**Page text:**
....
In stark contrast to the Fox hosts, CNN's Soledad O'Brien debunked the same claim when the subject came up on her show Starting Point this morning.
She and her guest Jim Talent, senior economic adviser to the Romney campaign, discussed Romney's recent comments. After O'Brien read Romney's remarks from Fox & Friends, she asked: “Is Mitt Romney wrong about that? Aren't firefighters and police officers and teachers hired or kept from being fired by some federal dollars?”
When Talent replied, in part, “No -- it hasn't been the practice of the federal government to pay local salaries and really shouldn't be,” O'Brien persisted:
O'BRIEN: But you do use federal dollars for teachers.
TALENT: Not traditionally, I mean --
O'BRIEN: But let me just read some of them to you. The Department of Justice -- I mean, correct me if I'm wrong -- spends $247 million on a program which is called COPS for hiring or rehiring of full-time officers. Title I goes to support additional academic for -- support for students in poverty. The U.S. Department of Homeland Security and FEMA spent, for financial year 2011, $380 million on 400 awards that will go to rehire firefighters that have been laid off. I don't understand. Doesn't that completely contradict what the governor's saying?
....
**Record extracts:**

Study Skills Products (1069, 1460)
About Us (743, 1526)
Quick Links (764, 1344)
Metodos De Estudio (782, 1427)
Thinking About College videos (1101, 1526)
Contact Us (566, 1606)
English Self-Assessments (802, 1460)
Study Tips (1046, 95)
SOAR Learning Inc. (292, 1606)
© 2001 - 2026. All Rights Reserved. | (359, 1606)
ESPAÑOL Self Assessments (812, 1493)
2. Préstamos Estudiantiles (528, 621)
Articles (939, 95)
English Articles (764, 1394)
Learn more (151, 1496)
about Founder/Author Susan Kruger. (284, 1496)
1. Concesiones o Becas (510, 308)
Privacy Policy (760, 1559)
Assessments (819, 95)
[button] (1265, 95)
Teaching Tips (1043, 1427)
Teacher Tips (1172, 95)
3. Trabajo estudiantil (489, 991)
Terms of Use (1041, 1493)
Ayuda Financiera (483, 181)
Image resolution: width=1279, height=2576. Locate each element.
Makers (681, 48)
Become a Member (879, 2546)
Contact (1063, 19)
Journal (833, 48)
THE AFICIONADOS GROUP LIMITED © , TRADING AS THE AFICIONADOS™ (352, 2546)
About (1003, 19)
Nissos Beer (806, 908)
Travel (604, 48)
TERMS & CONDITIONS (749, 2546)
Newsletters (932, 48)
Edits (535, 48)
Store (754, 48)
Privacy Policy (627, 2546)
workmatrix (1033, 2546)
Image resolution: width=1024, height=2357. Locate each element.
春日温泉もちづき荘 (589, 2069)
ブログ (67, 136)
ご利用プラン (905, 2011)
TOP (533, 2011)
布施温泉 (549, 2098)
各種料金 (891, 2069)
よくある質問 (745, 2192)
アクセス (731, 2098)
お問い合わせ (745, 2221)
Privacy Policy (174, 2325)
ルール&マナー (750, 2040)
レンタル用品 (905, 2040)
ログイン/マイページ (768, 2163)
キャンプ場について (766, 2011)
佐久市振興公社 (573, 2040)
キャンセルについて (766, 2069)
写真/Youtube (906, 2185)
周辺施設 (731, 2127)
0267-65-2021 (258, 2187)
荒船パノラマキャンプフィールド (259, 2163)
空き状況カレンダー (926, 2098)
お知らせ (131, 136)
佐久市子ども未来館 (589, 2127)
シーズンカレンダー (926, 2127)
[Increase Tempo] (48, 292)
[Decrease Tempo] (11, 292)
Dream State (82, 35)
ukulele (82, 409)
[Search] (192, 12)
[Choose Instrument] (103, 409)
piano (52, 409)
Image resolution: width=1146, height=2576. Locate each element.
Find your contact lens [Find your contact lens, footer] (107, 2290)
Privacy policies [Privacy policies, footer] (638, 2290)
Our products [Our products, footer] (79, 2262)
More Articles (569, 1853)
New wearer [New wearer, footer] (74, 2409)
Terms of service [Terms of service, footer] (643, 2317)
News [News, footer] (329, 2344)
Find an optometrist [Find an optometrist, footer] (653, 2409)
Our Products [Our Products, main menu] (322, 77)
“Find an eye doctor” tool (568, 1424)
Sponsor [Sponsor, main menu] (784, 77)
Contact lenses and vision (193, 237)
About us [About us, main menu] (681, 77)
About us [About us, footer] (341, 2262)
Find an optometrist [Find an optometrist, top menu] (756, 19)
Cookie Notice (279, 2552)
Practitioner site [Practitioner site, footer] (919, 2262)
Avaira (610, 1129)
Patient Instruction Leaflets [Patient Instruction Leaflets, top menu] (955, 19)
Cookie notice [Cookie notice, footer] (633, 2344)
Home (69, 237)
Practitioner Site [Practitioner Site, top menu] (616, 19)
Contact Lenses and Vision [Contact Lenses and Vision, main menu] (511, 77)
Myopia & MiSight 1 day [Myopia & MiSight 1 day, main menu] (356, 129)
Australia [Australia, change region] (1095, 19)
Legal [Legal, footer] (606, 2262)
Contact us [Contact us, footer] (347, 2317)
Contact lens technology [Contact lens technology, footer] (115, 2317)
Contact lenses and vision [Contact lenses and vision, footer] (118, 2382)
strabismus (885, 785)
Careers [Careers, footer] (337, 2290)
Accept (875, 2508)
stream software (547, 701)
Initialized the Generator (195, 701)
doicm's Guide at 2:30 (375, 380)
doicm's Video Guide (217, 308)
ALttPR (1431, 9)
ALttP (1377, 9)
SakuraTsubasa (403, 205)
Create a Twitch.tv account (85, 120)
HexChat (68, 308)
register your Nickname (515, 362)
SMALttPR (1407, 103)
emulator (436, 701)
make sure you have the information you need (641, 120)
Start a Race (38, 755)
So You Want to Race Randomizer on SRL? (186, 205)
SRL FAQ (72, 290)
....
**Problem set:**
1. In the records, reproduce word for word the lines starting at the one containing "Privacy Policy (627, 2546)" and ending at the one containing "よくある質問 (745, 2192)".
2. Write what comes next in the passage about the CNN interview on federal funding.
The passage about the CNN interview on federal funding has no connection to the records.

**The responses:**
1.
Privacy Policy (627, 2546)
workmatrix (1033, 2546)
Image resolution: width=1024, height=2357. Locate each element.
春日温泉もちづき荘 (589, 2069)
ブログ (67, 136)
ご利用プラン (905, 2011)
TOP (533, 2011)
布施温泉 (549, 2098)
各種料金 (891, 2069)
よくある質問 (745, 2192)

2.
Talent then admitted that there “have been some programs” at the federal level that support teachers, police, and firefighters, but he called them “generally temporary in nature” and said that such funding is “not often done.” O'Brien still didn't allow Talent's misleading comments to stand:
O'BRIEN: But if you look at -- there are many, not just a few, but many programs that actually support the hiring or rehiring of teachers or firefighters or police officers. So it sounds to me like what the governor is saying is not actually true -- that the federal government, in fact, does fund that, that he's wrong. He's not wrong?
Talent could only reply that he and O'Brien would “have to agree to disagree.”
O'Brien came to the interview armed with facts about the subject at hand and wasn't afraid to tirelessly question her guest when he was wrong. Contrast her approach with how Fox & Friends -- the show that's perfected the softball interview -- handled the same false claim.